=== WHAT TO WORK ON ===
Print all of the data below line for line, without changing a single character.

=== MATERIAL PROVIDED ===
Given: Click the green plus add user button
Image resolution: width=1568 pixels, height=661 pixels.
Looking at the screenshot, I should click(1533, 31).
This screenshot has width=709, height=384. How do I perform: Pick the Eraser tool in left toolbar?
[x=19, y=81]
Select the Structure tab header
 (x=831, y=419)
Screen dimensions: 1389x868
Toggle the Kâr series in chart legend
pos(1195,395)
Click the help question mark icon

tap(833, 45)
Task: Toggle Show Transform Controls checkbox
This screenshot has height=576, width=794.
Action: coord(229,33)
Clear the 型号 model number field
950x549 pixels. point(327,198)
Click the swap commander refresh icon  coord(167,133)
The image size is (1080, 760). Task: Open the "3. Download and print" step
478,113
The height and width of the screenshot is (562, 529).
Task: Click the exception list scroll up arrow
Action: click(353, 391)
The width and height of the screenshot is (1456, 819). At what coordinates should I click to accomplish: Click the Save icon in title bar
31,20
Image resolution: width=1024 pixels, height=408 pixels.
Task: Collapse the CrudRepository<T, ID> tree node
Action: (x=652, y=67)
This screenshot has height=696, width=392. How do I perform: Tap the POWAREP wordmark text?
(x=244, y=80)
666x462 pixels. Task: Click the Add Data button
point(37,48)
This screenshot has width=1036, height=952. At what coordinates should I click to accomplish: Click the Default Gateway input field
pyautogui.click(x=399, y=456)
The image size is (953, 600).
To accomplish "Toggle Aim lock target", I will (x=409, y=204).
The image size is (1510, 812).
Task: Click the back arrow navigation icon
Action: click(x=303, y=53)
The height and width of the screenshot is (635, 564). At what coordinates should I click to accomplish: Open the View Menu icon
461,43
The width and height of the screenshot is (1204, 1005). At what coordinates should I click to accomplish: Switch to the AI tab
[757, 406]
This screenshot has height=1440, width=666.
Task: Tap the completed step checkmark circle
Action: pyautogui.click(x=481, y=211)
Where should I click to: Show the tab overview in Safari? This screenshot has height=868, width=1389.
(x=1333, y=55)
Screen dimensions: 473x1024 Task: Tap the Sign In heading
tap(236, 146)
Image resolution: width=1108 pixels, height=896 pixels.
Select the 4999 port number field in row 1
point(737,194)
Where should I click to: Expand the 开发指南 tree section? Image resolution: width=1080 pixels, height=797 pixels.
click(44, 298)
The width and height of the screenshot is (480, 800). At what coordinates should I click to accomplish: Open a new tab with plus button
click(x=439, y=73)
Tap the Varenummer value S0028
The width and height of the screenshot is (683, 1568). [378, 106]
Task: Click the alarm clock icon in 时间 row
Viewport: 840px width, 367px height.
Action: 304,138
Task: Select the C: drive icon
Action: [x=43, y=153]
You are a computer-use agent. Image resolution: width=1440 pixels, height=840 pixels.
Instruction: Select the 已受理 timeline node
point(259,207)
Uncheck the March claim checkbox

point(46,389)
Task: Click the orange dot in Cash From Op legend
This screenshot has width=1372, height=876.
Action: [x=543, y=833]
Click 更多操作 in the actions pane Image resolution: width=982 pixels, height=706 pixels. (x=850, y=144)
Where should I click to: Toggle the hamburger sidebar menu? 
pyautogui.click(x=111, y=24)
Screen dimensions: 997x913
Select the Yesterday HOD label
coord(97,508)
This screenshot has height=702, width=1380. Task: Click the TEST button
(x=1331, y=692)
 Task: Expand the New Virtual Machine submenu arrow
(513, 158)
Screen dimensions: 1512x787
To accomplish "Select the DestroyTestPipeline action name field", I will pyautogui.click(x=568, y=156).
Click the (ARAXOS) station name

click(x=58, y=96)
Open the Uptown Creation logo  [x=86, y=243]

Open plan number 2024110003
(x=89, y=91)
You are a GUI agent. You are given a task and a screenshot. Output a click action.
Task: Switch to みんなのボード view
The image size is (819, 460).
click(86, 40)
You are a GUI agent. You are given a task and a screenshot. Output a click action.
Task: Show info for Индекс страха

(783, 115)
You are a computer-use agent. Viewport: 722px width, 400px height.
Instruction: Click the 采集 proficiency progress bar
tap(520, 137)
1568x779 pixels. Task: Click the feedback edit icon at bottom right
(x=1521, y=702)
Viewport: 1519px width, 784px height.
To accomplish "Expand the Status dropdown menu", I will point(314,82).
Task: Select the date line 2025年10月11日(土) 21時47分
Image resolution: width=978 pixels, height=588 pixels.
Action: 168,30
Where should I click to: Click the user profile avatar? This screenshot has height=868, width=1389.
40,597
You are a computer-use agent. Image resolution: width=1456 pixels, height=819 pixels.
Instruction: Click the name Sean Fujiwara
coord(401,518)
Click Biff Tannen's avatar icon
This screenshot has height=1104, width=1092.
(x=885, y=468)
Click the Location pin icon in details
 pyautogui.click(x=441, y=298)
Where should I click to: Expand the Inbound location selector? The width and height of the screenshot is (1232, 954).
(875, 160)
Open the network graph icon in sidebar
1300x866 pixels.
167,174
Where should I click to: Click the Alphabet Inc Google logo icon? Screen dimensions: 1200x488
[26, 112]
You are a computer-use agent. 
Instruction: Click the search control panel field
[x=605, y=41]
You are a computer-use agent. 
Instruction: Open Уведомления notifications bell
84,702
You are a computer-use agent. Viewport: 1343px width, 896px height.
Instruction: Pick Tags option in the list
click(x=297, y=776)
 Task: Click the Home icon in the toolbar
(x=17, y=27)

=== EXERCISE OUTPUT ===
Given: Click the green plus add user button
Image resolution: width=1568 pixels, height=661 pixels.
Looking at the screenshot, I should click(1533, 31).
This screenshot has width=709, height=384. How do I perform: Pick the Eraser tool in left toolbar?
[x=19, y=81]
Select the Structure tab header
 (x=831, y=419)
Screen dimensions: 1389x868
Toggle the Kâr series in chart legend
pos(1195,395)
Click the help question mark icon

tap(833, 45)
Task: Toggle Show Transform Controls checkbox
This screenshot has height=576, width=794.
Action: coord(229,33)
Clear the 型号 model number field
950x549 pixels. point(327,198)
Click the swap commander refresh icon  coord(167,133)
The image size is (1080, 760). Task: Open the "3. Download and print" step
478,113
The height and width of the screenshot is (562, 529).
Task: Click the exception list scroll up arrow
Action: click(353, 391)
The width and height of the screenshot is (1456, 819). At what coordinates should I click to accomplish: Click the Save icon in title bar
31,20
Image resolution: width=1024 pixels, height=408 pixels.
Task: Collapse the CrudRepository<T, ID> tree node
Action: (x=652, y=67)
This screenshot has height=696, width=392. How do I perform: Tap the POWAREP wordmark text?
(x=244, y=80)
666x462 pixels. Task: Click the Add Data button
point(37,48)
This screenshot has width=1036, height=952. At what coordinates should I click to accomplish: Click the Default Gateway input field
pyautogui.click(x=399, y=456)
The image size is (953, 600).
To accomplish "Toggle Aim lock target", I will (x=409, y=204).
The image size is (1510, 812).
Task: Click the back arrow navigation icon
Action: click(x=303, y=53)
The height and width of the screenshot is (635, 564). At what coordinates should I click to accomplish: Open the View Menu icon
461,43
The width and height of the screenshot is (1204, 1005). At what coordinates should I click to accomplish: Switch to the AI tab
[757, 406]
This screenshot has height=1440, width=666.
Task: Tap the completed step checkmark circle
Action: pyautogui.click(x=481, y=211)
Where should I click to: Show the tab overview in Safari? This screenshot has height=868, width=1389.
(x=1333, y=55)
Screen dimensions: 473x1024 Task: Tap the Sign In heading
tap(236, 146)
Image resolution: width=1108 pixels, height=896 pixels.
Select the 4999 port number field in row 1
point(737,194)
Where should I click to: Expand the 开发指南 tree section? Image resolution: width=1080 pixels, height=797 pixels.
click(44, 298)
The width and height of the screenshot is (480, 800). At what coordinates should I click to accomplish: Open a new tab with plus button
click(x=439, y=73)
Tap the Varenummer value S0028
The width and height of the screenshot is (683, 1568). [378, 106]
Task: Click the alarm clock icon in 时间 row
Viewport: 840px width, 367px height.
Action: 304,138
Task: Select the C: drive icon
Action: [x=43, y=153]
You are a computer-use agent. Image resolution: width=1440 pixels, height=840 pixels.
Instruction: Select the 已受理 timeline node
point(259,207)
Uncheck the March claim checkbox

point(46,389)
Task: Click the orange dot in Cash From Op legend
This screenshot has width=1372, height=876.
Action: [x=543, y=833]
Click 更多操作 in the actions pane Image resolution: width=982 pixels, height=706 pixels. (x=850, y=144)
Where should I click to: Toggle the hamburger sidebar menu? 
pyautogui.click(x=111, y=24)
Screen dimensions: 997x913
Select the Yesterday HOD label
coord(97,508)
This screenshot has height=702, width=1380. Task: Click the TEST button
(x=1331, y=692)
 Task: Expand the New Virtual Machine submenu arrow
(513, 158)
Screen dimensions: 1512x787
To accomplish "Select the DestroyTestPipeline action name field", I will pyautogui.click(x=568, y=156).
Click the (ARAXOS) station name

click(x=58, y=96)
Open the Uptown Creation logo  [x=86, y=243]

Open plan number 2024110003
(x=89, y=91)
You are a GUI agent. You are given a task and a screenshot. Output a click action.
Task: Switch to みんなのボード view
The image size is (819, 460).
click(86, 40)
You are a GUI agent. You are given a task and a screenshot. Output a click action.
Task: Show info for Индекс страха

(783, 115)
You are a computer-use agent. Viewport: 722px width, 400px height.
Instruction: Click the 采集 proficiency progress bar
tap(520, 137)
1568x779 pixels. Task: Click the feedback edit icon at bottom right
(x=1521, y=702)
Viewport: 1519px width, 784px height.
To accomplish "Expand the Status dropdown menu", I will point(314,82).
Task: Select the date line 2025年10月11日(土) 21時47分
Image resolution: width=978 pixels, height=588 pixels.
Action: 168,30
Where should I click to: Click the user profile avatar? This screenshot has height=868, width=1389.
40,597
You are a computer-use agent. Image resolution: width=1456 pixels, height=819 pixels.
Instruction: Click the name Sean Fujiwara
coord(401,518)
Click Biff Tannen's avatar icon
This screenshot has height=1104, width=1092.
(x=885, y=468)
Click the Location pin icon in details
 pyautogui.click(x=441, y=298)
Where should I click to: Expand the Inbound location selector? The width and height of the screenshot is (1232, 954).
(875, 160)
Open the network graph icon in sidebar
1300x866 pixels.
167,174
Where should I click to: Click the Alphabet Inc Google logo icon? Screen dimensions: 1200x488
[26, 112]
You are a computer-use agent. 
Instruction: Click the search control panel field
[x=605, y=41]
You are a computer-use agent. 
Instruction: Open Уведомления notifications bell
84,702
You are a computer-use agent. Viewport: 1343px width, 896px height.
Instruction: Pick Tags option in the list
click(x=297, y=776)
 Task: Click the Home icon in the toolbar
(x=17, y=27)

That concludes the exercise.